** start **

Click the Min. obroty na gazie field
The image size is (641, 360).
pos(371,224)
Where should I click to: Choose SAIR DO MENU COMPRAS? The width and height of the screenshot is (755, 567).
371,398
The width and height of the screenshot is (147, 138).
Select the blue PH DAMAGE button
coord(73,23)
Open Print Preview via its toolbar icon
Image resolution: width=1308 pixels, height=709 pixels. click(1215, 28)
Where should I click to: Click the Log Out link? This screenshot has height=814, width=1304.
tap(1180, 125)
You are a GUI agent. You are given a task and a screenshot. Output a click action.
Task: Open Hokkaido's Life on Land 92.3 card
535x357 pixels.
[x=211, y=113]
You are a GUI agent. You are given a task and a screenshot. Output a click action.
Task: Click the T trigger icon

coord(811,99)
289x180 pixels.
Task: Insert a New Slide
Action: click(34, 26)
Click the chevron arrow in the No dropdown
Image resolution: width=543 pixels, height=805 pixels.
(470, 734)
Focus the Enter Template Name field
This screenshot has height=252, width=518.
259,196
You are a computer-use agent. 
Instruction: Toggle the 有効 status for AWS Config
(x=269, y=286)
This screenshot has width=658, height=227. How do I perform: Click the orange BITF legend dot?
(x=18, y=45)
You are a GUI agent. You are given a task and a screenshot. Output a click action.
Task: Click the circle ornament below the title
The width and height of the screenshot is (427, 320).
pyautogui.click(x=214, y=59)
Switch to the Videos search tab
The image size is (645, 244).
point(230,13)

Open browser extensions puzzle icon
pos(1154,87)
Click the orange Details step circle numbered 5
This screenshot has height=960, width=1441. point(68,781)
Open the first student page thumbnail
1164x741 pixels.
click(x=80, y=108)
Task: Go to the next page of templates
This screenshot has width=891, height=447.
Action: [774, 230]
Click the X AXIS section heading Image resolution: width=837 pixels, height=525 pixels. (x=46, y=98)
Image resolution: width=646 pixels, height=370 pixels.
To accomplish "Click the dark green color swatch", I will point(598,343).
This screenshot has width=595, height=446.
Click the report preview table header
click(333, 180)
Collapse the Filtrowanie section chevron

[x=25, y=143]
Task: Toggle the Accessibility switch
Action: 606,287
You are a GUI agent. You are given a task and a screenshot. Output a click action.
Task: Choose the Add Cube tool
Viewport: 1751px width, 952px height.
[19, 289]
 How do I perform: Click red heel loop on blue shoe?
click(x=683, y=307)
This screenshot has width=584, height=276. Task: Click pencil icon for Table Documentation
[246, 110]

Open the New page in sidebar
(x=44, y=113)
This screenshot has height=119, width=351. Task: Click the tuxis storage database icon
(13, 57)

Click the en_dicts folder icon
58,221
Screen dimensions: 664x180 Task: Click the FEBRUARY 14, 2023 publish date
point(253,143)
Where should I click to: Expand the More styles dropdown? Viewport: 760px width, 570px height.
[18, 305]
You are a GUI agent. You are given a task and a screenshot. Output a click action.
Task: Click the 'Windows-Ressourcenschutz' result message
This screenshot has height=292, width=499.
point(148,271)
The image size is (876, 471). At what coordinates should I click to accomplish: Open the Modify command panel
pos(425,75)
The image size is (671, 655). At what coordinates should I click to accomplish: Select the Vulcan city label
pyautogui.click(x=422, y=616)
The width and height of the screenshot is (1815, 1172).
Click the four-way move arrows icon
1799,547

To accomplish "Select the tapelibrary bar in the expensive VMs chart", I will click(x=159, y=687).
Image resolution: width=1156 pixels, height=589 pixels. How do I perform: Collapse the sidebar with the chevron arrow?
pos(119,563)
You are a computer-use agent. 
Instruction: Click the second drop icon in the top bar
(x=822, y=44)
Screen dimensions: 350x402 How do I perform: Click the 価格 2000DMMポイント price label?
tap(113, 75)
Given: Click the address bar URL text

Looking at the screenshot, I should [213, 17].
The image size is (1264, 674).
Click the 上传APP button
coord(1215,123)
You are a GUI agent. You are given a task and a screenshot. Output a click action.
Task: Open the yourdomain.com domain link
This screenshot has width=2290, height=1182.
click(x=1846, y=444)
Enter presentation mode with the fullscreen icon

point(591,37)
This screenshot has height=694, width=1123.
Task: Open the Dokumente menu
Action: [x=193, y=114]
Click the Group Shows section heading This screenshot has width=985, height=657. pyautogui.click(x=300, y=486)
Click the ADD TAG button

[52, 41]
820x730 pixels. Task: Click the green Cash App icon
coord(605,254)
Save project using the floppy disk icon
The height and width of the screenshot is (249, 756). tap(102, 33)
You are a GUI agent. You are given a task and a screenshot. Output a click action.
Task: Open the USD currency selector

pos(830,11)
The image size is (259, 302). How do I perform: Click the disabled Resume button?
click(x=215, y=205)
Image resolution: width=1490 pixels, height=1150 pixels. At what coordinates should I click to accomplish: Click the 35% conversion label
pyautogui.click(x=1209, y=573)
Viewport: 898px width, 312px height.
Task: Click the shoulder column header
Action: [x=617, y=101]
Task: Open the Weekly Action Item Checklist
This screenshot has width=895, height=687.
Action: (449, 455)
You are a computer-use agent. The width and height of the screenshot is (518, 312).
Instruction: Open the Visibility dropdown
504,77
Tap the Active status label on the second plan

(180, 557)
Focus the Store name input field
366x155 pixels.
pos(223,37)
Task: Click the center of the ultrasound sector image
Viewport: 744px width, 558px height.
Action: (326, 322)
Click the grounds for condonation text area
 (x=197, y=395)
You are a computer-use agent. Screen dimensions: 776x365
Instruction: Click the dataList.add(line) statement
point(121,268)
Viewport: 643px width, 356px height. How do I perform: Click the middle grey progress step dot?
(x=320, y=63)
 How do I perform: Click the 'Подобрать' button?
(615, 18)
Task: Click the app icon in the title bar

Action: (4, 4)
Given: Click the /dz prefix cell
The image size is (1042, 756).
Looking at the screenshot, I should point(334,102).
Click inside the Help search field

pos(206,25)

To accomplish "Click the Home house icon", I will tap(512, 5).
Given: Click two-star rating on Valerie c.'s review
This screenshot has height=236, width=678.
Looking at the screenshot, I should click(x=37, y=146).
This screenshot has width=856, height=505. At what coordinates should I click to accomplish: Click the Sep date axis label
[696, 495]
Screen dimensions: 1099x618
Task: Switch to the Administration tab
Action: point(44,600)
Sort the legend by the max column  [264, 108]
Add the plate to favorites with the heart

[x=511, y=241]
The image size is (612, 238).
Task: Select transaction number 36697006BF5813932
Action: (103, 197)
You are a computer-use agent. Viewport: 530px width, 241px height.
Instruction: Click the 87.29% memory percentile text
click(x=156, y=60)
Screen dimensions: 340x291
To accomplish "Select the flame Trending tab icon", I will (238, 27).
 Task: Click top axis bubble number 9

** end **

> Task to complete:
Copy out the stretch of records from the line that contains "Where should I click to: Click" through the line that contains "(x=18, y=45)", keeping every character unchanged.

> Final result:
Where should I click to: Click the Log Out link? This screenshot has height=814, width=1304.
tap(1180, 125)
You are a GUI agent. You are given a task and a screenshot. Output a click action.
Task: Open Hokkaido's Life on Land 92.3 card
535x357 pixels.
[x=211, y=113]
You are a GUI agent. You are given a task and a screenshot. Output a click action.
Task: Click the T trigger icon

coord(811,99)
289x180 pixels.
Task: Insert a New Slide
Action: click(34, 26)
Click the chevron arrow in the No dropdown
Image resolution: width=543 pixels, height=805 pixels.
(470, 734)
Focus the Enter Template Name field
This screenshot has height=252, width=518.
259,196
You are a computer-use agent. 
Instruction: Toggle the 有効 status for AWS Config
(x=269, y=286)
This screenshot has width=658, height=227. How do I perform: Click the orange BITF legend dot?
(x=18, y=45)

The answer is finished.